Pope-Putin visit: Is church détente in the works?
President Vladimir Putin’s Nov. 25 meeting with Pope Francis was the third to the Holy See by a Russian leader since the two sides established full diplomatic relations in 2009. Kissing religious icons aside, the visit had other noteworthy elements in the context of relations between the Kremlin, the Vatican and their faithful followers. Earlier this year, Pope Francis lent a loud voice of moral opprobrium over the push by the US to punish Syria for the use of chemical weapons against civilians— something Moscow, a Syrian ally, openly welcomed.
What didn’t happen during Putin’s visit, however, is more significant. The Russian leader did not invite the papal leader to visit. In fact, no pope has ever visited Russia, either before the Soviet Union or after its collapse. The highest-ranking Vatican official ever to visit Moscow came in 1896 when a cardinal led a delegation to the coronation of Tsar Nicholas II. John Paul II died in 2005 having tried in vain to visit Russia.

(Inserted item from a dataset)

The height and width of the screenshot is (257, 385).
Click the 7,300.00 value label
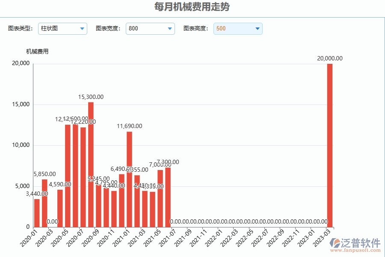click(167, 162)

Why the snub? A millennium-long theological schism, lingering political distrust, and the Kremlin’s embrace of an increasingly powerful Orthodox Church. Stalin famously dismissed the Vatican’s might. “The Pope! How many divisions has he got?” he was quoted by Winston Churchill as saying. Putin may not be quite as cocky when it comes to handling relations with Rome.

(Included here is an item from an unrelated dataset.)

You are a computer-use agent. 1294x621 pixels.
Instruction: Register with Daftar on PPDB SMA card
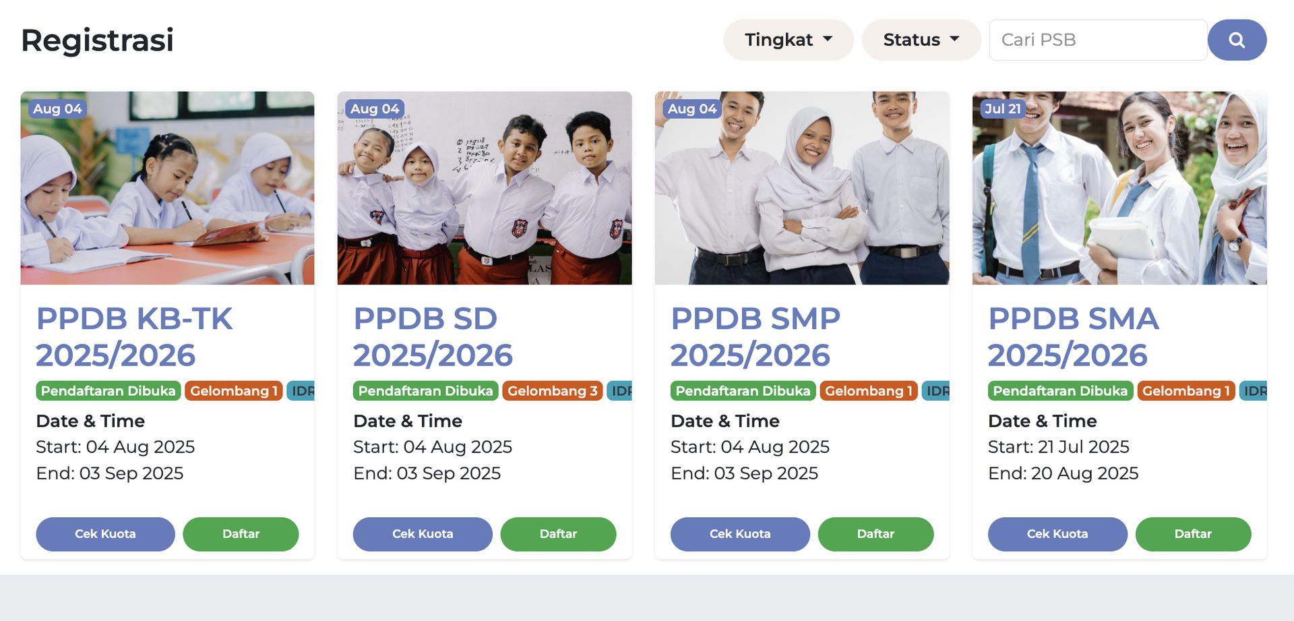[x=1193, y=534]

Here’s a deeper look at what underlies the bad blood:
1. Fears of Convert Poaching
The Orthodox and Roman Catholics went their separate ways in 1054, a historic event known as Great Schism. During the Middle Ages, the Orthodox Church viewed itself as the protector of Christianity, and the heir to Rome. Today, it is the largest Christian denomination in Russia, with an estimated 150 million adherents, active or passive, worldwide. By comparison, there are around 780,000 Catholics in Russia, according to the World Christian Database. Still, the Orthodox Church fears that a greater presence for Catholics in Russia will result in Catholics converting (i.e. poaching) people the Orthodox claims as their own. The growth of Protestant churches, as well as evangelical and Pentecostal denominations, has also been worrisome to the Russian church, and prompted restrictions and regulations in recent years.